Last year, a lander launched by private Japanese company ISpace, slammed into the moon when its onboard computer became confused about its altitude.
To make sure Slim doesn’t make the same error, JAXA has developed a system of ‘Smart Eyes’ which rapidly processes photos of the surface to help guide the craft down.
By matching the pockmarked surface of the moon against data collected by previous landers, Slim can navigate to a far greater degree of precision.
However, JAXA is not making things easy and has chosen a particularly hazardous landing site.
The lander was launched in September from Tanegashima island, Kagoshima prefecture last September. In addition to the Slim lander, the rocket also carried an X-ray satellite jointly created by NASA
The rocket (pictured) brought Slim to its lunar orbit where the lander is currently holding an altitude of 9.3 miles (15km) above the lunar surface
Mr Kenji said: ‘Lunar orbiters such as Kaguya, the USA’s Lunar Reconnaissance Orbiter (LRO), and India’s Chandrayaan missions have provided large amounts of high-resolution observation data of the lunar surface.
‘Therefore, interest in lunar science and resource exploration has shifted from “somewhere on the Moon’s surface” to “that rock next to this specific crater”.’
Slim will attempt to touchdown on a slope near the equatorial crater of Shioli, a region strewn with debris that could topple the lander over.
The craft will need to land precisely within its target zone to avoid a potentially catastrophic crash.
But the scientific benefits of such a landing could be great since this region of the moon is suspected to have been formed by ancient volcanic activity.

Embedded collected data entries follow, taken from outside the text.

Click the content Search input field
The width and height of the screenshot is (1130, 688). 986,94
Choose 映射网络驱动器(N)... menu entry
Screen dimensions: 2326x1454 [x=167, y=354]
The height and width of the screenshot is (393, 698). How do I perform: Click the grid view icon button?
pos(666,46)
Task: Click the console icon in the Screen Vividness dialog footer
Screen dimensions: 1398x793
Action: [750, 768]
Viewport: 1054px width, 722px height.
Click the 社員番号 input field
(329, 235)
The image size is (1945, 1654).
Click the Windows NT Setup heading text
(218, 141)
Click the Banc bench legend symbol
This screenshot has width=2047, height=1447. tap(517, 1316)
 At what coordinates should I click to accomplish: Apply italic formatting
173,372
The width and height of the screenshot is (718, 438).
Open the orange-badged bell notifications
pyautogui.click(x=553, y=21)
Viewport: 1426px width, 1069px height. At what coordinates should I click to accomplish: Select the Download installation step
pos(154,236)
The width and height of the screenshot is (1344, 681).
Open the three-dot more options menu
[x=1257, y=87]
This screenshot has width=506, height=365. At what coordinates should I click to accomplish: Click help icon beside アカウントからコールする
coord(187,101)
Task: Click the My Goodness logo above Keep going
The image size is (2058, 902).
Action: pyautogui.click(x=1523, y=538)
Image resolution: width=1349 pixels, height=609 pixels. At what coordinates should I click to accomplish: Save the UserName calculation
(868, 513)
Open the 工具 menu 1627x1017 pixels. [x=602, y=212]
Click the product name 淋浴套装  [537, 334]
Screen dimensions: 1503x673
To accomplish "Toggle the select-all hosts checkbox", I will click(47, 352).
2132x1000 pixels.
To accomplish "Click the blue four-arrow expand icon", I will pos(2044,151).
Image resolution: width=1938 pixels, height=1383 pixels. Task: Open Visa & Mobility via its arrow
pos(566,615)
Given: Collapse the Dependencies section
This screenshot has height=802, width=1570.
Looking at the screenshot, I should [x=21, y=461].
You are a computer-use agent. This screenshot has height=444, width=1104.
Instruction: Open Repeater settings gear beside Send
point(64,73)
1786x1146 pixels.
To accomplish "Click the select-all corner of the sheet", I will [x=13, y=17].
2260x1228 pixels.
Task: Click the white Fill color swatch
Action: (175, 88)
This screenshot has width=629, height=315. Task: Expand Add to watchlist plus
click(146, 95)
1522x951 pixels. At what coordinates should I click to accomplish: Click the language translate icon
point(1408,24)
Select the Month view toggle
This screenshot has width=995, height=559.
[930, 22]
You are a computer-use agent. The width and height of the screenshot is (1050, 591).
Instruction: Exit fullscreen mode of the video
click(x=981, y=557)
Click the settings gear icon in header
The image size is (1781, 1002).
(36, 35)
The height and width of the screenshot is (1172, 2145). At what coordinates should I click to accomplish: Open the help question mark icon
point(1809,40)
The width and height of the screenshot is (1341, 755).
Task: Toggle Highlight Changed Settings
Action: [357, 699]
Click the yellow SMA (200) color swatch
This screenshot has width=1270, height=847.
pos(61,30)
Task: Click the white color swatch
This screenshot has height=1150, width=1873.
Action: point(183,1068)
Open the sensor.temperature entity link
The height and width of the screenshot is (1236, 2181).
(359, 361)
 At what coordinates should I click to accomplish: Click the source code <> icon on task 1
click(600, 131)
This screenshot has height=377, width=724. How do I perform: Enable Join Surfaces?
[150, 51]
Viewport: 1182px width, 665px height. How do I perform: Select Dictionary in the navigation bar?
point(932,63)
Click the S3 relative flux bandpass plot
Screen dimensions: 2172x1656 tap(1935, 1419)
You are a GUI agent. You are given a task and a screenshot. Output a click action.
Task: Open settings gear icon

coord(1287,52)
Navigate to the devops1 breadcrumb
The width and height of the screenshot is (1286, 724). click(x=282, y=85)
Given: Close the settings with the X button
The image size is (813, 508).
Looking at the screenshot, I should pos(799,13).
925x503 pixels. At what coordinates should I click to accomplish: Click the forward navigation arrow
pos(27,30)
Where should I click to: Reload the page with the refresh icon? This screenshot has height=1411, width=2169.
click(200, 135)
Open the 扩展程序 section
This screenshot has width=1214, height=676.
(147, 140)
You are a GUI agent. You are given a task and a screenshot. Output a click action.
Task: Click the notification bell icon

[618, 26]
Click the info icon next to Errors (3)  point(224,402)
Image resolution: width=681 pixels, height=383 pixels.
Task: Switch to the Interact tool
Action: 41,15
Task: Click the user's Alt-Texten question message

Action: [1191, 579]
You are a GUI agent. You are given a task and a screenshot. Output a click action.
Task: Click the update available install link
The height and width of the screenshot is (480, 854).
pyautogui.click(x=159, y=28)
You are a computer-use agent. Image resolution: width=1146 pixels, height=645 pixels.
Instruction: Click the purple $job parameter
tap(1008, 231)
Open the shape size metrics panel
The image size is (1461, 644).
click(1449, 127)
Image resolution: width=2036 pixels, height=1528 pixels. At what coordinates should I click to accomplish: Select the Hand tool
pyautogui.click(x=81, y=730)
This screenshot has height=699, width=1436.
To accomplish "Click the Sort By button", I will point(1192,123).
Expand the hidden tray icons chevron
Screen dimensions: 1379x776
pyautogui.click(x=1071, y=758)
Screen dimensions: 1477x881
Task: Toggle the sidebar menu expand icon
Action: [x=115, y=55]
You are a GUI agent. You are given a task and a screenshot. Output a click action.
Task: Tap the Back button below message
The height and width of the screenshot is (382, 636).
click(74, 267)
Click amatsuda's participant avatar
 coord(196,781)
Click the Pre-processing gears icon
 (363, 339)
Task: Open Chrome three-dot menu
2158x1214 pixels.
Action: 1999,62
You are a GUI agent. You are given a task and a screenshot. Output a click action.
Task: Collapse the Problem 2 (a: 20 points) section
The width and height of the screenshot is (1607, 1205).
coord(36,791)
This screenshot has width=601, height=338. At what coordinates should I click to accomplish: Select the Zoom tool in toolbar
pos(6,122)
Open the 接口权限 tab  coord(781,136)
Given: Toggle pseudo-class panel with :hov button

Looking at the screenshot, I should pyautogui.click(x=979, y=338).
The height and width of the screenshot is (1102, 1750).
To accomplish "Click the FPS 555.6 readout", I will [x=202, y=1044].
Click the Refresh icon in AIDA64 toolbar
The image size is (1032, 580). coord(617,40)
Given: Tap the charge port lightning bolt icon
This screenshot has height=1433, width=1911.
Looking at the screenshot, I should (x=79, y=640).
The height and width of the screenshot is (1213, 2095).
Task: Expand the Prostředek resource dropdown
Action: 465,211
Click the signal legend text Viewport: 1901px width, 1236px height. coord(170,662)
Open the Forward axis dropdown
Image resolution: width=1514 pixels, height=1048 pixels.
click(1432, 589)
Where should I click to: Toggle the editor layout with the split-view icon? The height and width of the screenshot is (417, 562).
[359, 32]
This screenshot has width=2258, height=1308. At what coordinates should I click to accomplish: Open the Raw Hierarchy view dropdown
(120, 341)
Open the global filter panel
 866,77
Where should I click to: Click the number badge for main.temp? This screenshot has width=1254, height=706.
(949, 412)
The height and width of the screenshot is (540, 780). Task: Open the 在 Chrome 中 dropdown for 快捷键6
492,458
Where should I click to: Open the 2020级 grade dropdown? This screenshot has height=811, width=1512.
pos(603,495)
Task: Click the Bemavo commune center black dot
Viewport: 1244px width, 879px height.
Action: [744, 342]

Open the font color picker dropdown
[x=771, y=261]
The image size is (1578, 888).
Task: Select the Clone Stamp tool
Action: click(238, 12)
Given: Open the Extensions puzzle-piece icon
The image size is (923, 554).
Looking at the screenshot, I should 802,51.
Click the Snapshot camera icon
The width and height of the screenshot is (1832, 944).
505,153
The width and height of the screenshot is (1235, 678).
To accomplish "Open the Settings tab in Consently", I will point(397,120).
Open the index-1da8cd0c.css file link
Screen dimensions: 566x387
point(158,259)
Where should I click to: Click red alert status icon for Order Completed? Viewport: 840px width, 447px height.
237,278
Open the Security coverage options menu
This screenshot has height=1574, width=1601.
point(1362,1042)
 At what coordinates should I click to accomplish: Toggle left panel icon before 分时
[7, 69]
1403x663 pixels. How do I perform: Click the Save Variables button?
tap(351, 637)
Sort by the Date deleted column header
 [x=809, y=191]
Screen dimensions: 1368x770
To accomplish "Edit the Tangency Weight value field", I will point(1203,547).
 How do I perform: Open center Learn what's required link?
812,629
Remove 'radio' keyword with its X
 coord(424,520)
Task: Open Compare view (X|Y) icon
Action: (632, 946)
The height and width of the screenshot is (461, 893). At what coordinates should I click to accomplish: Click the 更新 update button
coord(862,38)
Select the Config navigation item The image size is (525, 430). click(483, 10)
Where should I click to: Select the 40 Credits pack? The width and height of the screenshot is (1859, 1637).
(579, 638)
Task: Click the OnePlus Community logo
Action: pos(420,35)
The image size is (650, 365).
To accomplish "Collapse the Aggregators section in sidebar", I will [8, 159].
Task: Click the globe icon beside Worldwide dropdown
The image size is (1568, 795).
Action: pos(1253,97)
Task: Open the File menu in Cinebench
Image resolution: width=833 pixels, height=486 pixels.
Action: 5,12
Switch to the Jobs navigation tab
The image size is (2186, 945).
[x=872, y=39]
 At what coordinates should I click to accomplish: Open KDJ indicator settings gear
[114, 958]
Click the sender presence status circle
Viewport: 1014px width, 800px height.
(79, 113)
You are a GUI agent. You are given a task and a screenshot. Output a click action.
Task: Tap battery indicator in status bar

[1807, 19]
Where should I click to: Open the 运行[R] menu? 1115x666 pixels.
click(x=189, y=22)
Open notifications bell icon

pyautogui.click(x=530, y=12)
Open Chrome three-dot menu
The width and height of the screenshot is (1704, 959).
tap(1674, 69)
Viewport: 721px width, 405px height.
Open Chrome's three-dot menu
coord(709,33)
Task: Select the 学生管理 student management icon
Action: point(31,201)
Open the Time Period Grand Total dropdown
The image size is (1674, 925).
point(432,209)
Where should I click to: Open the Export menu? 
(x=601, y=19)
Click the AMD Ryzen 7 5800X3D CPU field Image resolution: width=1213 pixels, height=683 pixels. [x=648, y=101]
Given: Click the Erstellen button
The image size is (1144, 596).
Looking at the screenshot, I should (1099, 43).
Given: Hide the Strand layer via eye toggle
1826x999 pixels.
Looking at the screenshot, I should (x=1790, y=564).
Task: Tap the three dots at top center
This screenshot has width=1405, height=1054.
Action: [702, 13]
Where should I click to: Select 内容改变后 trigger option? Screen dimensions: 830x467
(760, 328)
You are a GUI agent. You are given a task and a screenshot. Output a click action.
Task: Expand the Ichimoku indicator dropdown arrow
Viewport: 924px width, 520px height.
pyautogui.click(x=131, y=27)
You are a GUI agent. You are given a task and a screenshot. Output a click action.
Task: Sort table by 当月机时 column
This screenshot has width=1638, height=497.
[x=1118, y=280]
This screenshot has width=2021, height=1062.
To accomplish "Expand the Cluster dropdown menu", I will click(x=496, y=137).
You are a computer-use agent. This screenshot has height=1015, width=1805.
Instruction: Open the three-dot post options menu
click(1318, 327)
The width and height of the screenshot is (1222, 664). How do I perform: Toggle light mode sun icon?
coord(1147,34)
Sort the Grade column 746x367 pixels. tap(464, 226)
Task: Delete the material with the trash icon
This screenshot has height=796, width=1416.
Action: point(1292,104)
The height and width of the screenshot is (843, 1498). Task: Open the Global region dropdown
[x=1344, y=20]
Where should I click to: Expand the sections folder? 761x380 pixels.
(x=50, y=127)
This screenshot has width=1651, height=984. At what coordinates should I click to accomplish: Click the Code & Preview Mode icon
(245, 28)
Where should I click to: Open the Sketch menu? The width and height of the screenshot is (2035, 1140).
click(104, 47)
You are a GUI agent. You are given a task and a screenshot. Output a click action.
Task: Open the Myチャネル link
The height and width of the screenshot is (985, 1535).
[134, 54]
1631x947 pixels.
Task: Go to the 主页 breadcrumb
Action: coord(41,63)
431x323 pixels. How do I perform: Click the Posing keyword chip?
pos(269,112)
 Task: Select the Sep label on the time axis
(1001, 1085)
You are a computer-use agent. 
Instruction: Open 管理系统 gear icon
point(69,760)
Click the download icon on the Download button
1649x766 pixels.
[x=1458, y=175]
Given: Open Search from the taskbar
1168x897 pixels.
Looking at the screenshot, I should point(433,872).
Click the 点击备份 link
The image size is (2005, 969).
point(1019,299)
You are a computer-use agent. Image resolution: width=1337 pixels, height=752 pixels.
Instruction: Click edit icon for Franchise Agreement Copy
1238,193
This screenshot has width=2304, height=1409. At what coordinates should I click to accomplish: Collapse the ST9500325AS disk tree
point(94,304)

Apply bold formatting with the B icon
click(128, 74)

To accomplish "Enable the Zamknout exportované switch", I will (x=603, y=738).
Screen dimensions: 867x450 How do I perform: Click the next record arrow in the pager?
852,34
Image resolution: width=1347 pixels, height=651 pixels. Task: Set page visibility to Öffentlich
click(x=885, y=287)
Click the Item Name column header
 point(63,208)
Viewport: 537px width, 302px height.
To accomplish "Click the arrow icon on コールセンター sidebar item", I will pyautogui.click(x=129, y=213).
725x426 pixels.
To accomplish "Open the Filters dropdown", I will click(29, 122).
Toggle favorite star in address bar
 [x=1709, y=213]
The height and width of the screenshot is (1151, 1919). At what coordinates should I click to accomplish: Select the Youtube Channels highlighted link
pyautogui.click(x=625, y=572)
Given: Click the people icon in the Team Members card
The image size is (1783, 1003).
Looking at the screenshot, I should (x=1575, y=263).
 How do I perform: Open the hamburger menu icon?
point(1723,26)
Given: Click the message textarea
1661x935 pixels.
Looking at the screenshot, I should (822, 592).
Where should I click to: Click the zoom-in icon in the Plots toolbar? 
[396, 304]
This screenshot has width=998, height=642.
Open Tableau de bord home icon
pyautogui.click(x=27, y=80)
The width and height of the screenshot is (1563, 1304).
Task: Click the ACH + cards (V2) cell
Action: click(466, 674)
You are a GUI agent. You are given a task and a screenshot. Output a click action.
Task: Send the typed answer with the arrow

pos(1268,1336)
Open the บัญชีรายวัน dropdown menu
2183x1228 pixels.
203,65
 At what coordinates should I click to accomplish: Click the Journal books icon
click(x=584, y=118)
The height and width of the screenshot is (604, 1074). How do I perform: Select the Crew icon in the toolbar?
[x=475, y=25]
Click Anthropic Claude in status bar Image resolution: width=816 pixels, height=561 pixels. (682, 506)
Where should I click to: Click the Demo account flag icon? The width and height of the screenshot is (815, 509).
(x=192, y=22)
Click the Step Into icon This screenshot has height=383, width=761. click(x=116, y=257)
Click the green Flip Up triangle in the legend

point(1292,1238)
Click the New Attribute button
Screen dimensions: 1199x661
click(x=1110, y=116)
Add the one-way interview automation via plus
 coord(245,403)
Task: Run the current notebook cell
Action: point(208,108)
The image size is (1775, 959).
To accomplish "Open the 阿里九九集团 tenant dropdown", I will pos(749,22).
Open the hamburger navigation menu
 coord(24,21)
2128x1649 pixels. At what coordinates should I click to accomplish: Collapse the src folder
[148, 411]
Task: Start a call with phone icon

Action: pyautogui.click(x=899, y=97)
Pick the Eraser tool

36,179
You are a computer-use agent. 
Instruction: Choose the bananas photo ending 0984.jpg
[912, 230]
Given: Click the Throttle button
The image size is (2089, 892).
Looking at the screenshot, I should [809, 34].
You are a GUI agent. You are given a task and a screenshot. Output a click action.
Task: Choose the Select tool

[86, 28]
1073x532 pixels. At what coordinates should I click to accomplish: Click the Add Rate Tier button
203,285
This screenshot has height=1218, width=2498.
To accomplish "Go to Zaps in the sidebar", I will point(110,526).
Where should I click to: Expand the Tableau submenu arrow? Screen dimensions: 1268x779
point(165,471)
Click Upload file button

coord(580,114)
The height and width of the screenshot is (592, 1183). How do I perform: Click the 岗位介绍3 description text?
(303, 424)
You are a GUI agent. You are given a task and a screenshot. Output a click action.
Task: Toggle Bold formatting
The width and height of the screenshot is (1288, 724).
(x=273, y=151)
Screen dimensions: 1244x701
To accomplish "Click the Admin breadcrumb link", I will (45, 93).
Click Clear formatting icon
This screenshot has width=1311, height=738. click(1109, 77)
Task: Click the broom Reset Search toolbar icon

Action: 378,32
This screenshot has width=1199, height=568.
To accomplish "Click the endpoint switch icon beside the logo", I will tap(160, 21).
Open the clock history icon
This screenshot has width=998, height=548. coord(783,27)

JAXA said: ‘A closer look at such minerals could reveal information about the Moon’s interior structure and formation.
Slim will attempt a two-stage landing, first descending vertically and using its image processing software to navigate down. Next, the lander will turn on its side and attempt to land horizontally on its four legs. During this time, as shown in the diagram, Slim will also launch two micro-robots, LEV-1 and LEV-2
Slim is not intended to last very long on the moon as the side of the crater will soon be plunged into darkness.
Out of reach of the sun, Slim’s solar panels will soon lose power and the lander will likely break in the plummeting temperatures.
However, JAXA has also sent two mini-robots which they hope will help gather vital data before time runs out.
One is a 4.4 lbs (2kg) hopping robot which will fling itself around the rocky surface.
The other is a ball-shaped robot developed by Tomy, the same company that developed the Transformers toys.
The toy manufacturer has used the same transforming tech to help this micro-drone change shape while it explores the surrounding area.
The larger robot (left) is designed to ‘hop’ around the lunar surface while the smaller, ball-shaped robot (right) has been designed by the toy company behind the Transformers to change shape as it explores
Slim’s launch last September comes as a number of countries ramp up their moon missions.
As part of this new space race, NASA has backed another private landing attempt scheduled for later this year.
While the Peregrine lander, created by Astrobotics, suffered a fuel leak that made a landing impossible, NASA is hopeful that this new venture from Intuitive Machines will be more successful.
In total, NASA has scheduled five lunar landing attempts from private companies by 2024.
The American space agency is also pursuing its own goal of a crewed landing on the lunar satellite with the Artemis programme.
However, NASA recently announced that it would be delaying the Artemis III crewed landing until 2026 citing safety concerns.